:: Document section

One step further in this direction is the following design alternative we have considered: Due to the fundamental nature of the type comparison for programming, it would be worthwhile integrating it into the core language of Scheme. This could take the following form: There are three self-evaluating constants, e.g. written #< #= #>, and these are the only instances of the type comparison. The type supports two operations: comparison? and comparison-compare. Furthermore, eq?, eqv?, and equal? need to understand the comparison values. In other words, comparison is designed after boolean. It is unclear, however, which problem this tight integration of comparisons into the language is solving.
Given this situation, we have chosen for { - 1,0,1}, while providing facilities for using this conveniently -- in particular it is hardly ever necessary to deal with the integers directly.
Mathematically, no total order of the complex numbers exists which is compatible with the algebraic or topological structure. Nevertheless, it is useful for programming purposes to have some total order of complex numbers readily available.
Several total orders on the complex numbers are at least compatible with the natural ordering of real numbers. The least surprising of these is lexicographic on (re, im).
Floating point formats often do not only represent rational numbers but extend this set by special symbols, for example +Inf, -Inf, NaN (``Not a number''), and -0. How should these symbols be ordered with respect to the ordinary numerical values and with respect to each other? (Refer to the discussion archive starting with msg00010.)

::::

Direction 1:
Decide whether each statement below agrees with the passage on comparisons in Scheme. Answer yes or no for (a), (b) and (c), and quote the words of the passage that decide each one. (a) The passage says a total order of the complex numbers compatible with their algebraic structure exists mathematically. (b) Among the total orders compatible with the real numbers, the passage calls lexicographic order on (re, im) the least surprising. (c) In the design alternative described, the comparison type supports three operations.
Direction 2:
Extend the passage on comparisons in Scheme, picking up right after its final sentence.

:: Dataset rows

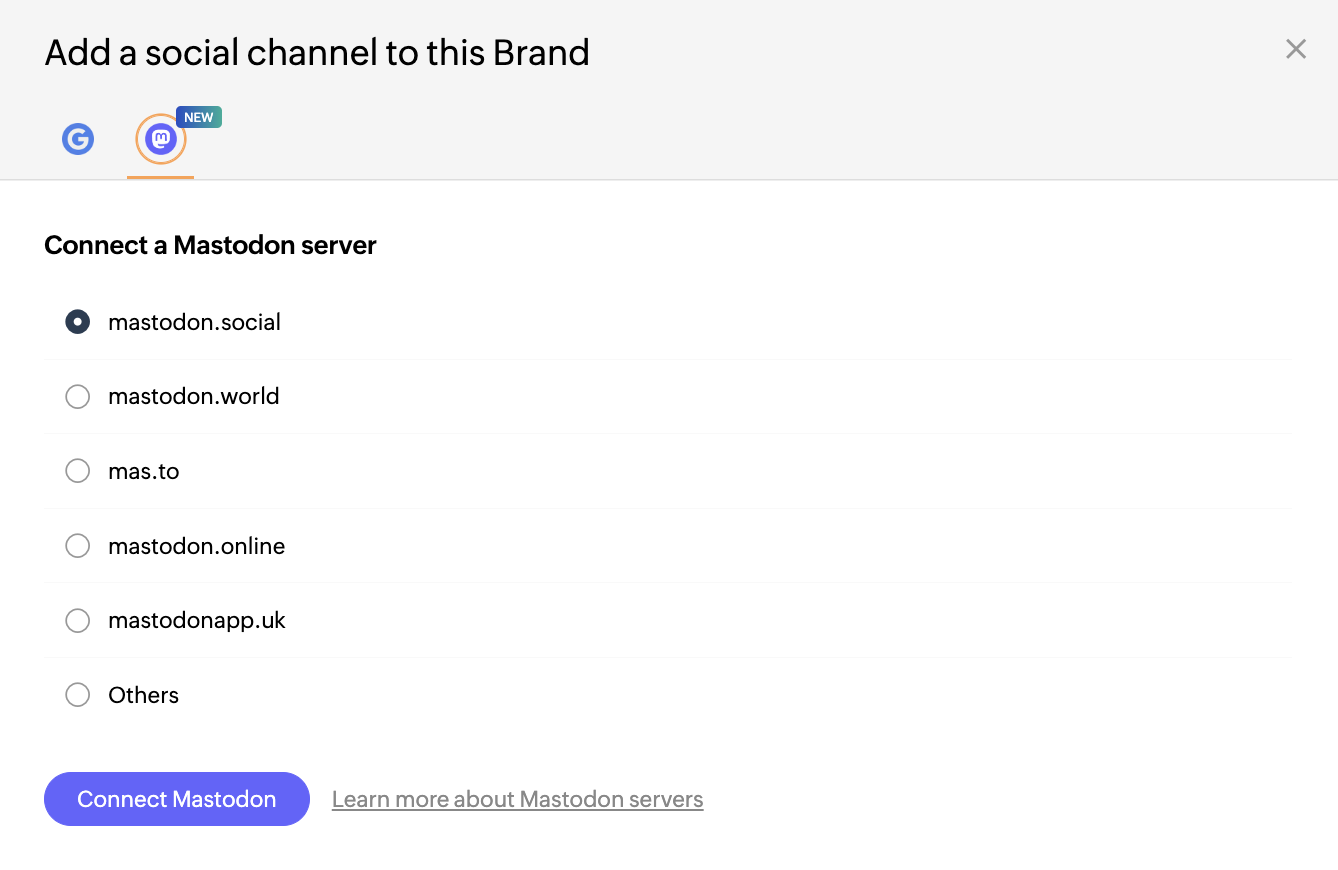Click the Others label text
1338x870 pixels.
pyautogui.click(x=143, y=695)
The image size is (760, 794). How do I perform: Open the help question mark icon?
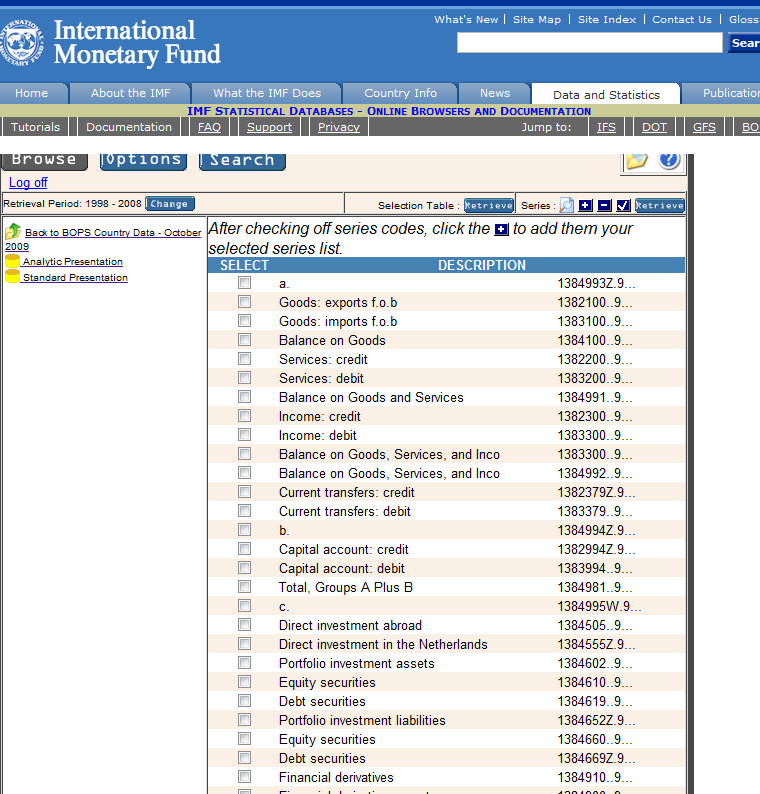click(668, 160)
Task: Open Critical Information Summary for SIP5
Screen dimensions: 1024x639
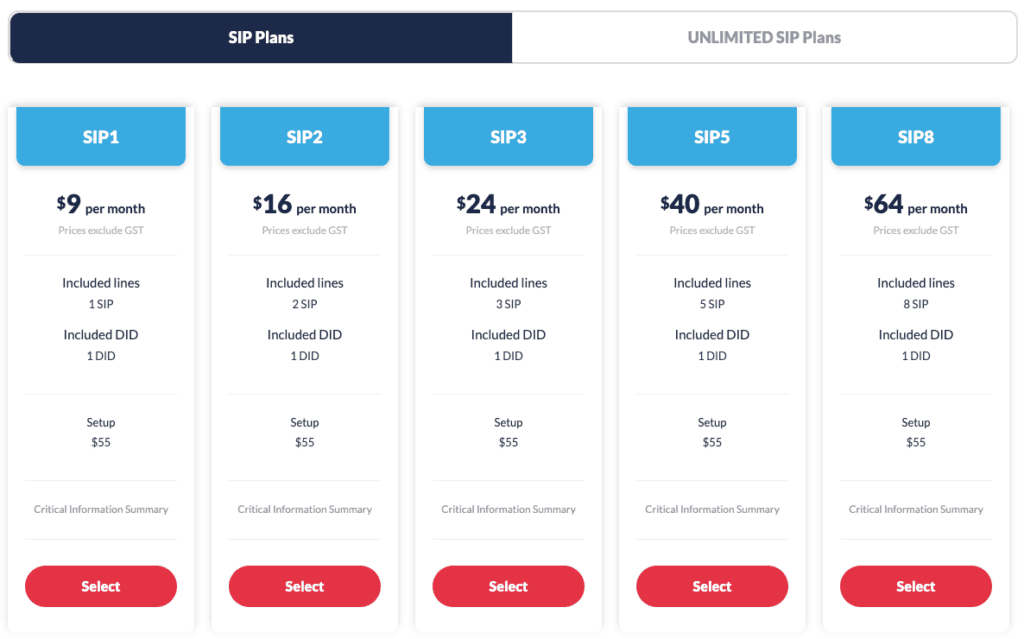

::::

Written answer 1:
(a) No: "Mathematically, no total order of the complex numbers exists which is compatible with the algebraic or topological structure."
(b) Yes: "The least surprising of these is lexicographic on (re, im)."
(c) No: "The type supports two operations: comparison? and comparison-compare."

Written answer 2:
Let us briefly recall the purpose of the special symbols. The general rationale for introducing special symbols into a floating point format is for numerical calculations to continue in the presence of data-dependent errors, while still retaining some meaningful information about the result. The symbols +Inf and -Inf indicate that the calculation has produced a value exceeding the representable range. The special symbol -0, indicates that a calculation has produced a value of unrepresentable small magnitude, but retains the information that the underflow approached zero from the negative side (otherwise it would be +0). This sign information is useful in the presence of branch-cuts. Finally, NaN indicates that the information about the value has been lost entirely (example: -Inf + Inf) NaN avoids raising an exception and allows carrying on with other parts of the calculation. It should be noted that several NaNs can exist. For example in the IEEE 754 standard many bit patterns represent NaN (whatever the interpretation).
As +Inf and -Inf are designed to represent extremal numbers, their ordering with respect to real numbers is obvious. For signed zeros, the ordering is also obvious. However, the notion of two zeros (or even three: -0, 0, and +0) is incompatible with the arithmetic structure of the real numbers. Hence, in most situations all zeros should be treated as equal, even though this can destroy information about results. But the alternative design may also make sense in certain situations where the full information carried in a floating point object is to be retained.
For NaN (or even several NaNs) the situation is even more ambiguous because there is not even a natural order relation of NaN with the other possible floating point values. One design alternative is to raise an error if NaN is to participate in a comparison; the reasoning being ``if the control flow depends on a NaN you are in trouble anyway''. An alternative is to define some order by force; the reasoning being ``if an object satisfies real? then it can be compared with real-compare.'' Neither approach is obviously better than the other.
Given this situation, we have decided to leave the effect of using a special floating point value in real-compare unspecified, in line with the approach of R5RS . This approach might change once Scheme itself is more explicit about floating point representations and numerical computation.
The purpose of default-compare is providing some well-defined way of comparing two arbitrary Scheme values. This can be used in all situations in which the user is unwilling to define a compare procedure explicitly, for example because the actual details of the total order do not really matter.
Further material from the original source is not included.